[Items from a data source]
--- START ---

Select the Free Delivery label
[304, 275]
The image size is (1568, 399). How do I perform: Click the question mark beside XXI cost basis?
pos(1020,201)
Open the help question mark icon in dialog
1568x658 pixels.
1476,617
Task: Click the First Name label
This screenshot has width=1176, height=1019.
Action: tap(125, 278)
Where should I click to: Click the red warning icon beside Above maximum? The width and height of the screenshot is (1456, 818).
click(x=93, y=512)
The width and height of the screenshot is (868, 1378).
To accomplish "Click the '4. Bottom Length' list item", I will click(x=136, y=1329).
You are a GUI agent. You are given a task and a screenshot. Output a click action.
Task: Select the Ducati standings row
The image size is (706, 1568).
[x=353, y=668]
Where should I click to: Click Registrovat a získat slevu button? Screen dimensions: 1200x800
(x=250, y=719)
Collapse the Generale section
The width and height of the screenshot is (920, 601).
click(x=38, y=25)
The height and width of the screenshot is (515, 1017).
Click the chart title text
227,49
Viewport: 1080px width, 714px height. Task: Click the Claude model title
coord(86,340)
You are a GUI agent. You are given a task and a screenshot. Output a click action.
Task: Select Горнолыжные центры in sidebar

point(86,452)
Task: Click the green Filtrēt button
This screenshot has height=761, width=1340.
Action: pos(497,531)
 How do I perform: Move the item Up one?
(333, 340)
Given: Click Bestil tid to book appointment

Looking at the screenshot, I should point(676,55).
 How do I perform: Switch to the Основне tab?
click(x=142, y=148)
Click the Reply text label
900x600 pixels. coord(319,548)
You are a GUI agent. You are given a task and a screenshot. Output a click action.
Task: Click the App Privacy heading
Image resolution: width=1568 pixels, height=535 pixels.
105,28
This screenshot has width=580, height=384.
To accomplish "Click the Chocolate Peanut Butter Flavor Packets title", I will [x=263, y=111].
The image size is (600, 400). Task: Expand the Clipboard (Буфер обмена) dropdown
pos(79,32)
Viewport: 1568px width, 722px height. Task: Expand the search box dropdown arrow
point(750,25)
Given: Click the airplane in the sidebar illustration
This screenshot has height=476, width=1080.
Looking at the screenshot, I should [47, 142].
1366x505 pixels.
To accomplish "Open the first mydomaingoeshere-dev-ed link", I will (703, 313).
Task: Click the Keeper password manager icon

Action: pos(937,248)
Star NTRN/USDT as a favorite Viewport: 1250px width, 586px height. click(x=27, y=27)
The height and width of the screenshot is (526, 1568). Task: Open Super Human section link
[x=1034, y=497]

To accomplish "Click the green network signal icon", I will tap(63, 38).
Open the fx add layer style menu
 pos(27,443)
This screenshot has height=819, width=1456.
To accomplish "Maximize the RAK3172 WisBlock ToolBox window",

--- END ---

Problem statement
Your task is to repeat the entries exactly.

Reply
Select the Free Delivery label
[304, 275]
The image size is (1568, 399). How do I perform: Click the question mark beside XXI cost basis?
pos(1020,201)
Open the help question mark icon in dialog
1568x658 pixels.
1476,617
Task: Click the First Name label
This screenshot has width=1176, height=1019.
Action: tap(125, 278)
Where should I click to: Click the red warning icon beside Above maximum? The width and height of the screenshot is (1456, 818).
click(x=93, y=512)
The width and height of the screenshot is (868, 1378).
To accomplish "Click the '4. Bottom Length' list item", I will click(x=136, y=1329).
You are a GUI agent. You are given a task and a screenshot. Output a click action.
Task: Select the Ducati standings row
The image size is (706, 1568).
[x=353, y=668]
Where should I click to: Click Registrovat a získat slevu button? Screen dimensions: 1200x800
(x=250, y=719)
Collapse the Generale section
The width and height of the screenshot is (920, 601).
click(x=38, y=25)
The height and width of the screenshot is (515, 1017).
Click the chart title text
227,49
Viewport: 1080px width, 714px height. Task: Click the Claude model title
coord(86,340)
You are a GUI agent. You are given a task and a screenshot. Output a click action.
Task: Select Горнолыжные центры in sidebar

point(86,452)
Task: Click the green Filtrēt button
This screenshot has height=761, width=1340.
Action: pos(497,531)
 How do I perform: Move the item Up one?
(333, 340)
Given: Click Bestil tid to book appointment

Looking at the screenshot, I should point(676,55).
 How do I perform: Switch to the Основне tab?
click(x=142, y=148)
Click the Reply text label
900x600 pixels. coord(319,548)
You are a GUI agent. You are given a task and a screenshot. Output a click action.
Task: Click the App Privacy heading
Image resolution: width=1568 pixels, height=535 pixels.
105,28
This screenshot has width=580, height=384.
To accomplish "Click the Chocolate Peanut Butter Flavor Packets title", I will [x=263, y=111].
The image size is (600, 400). Task: Expand the Clipboard (Буфер обмена) dropdown
pos(79,32)
Viewport: 1568px width, 722px height. Task: Expand the search box dropdown arrow
point(750,25)
Given: Click the airplane in the sidebar illustration
This screenshot has height=476, width=1080.
Looking at the screenshot, I should [47, 142].
1366x505 pixels.
To accomplish "Open the first mydomaingoeshere-dev-ed link", I will (703, 313).
Task: Click the Keeper password manager icon

Action: pos(937,248)
Star NTRN/USDT as a favorite Viewport: 1250px width, 586px height. click(x=27, y=27)
The height and width of the screenshot is (526, 1568). Task: Open Super Human section link
[x=1034, y=497]

To accomplish "Click the green network signal icon", I will tap(63, 38).
Open the fx add layer style menu
 pos(27,443)
This screenshot has height=819, width=1456.
To accomplish "Maximize the RAK3172 WisBlock ToolBox window",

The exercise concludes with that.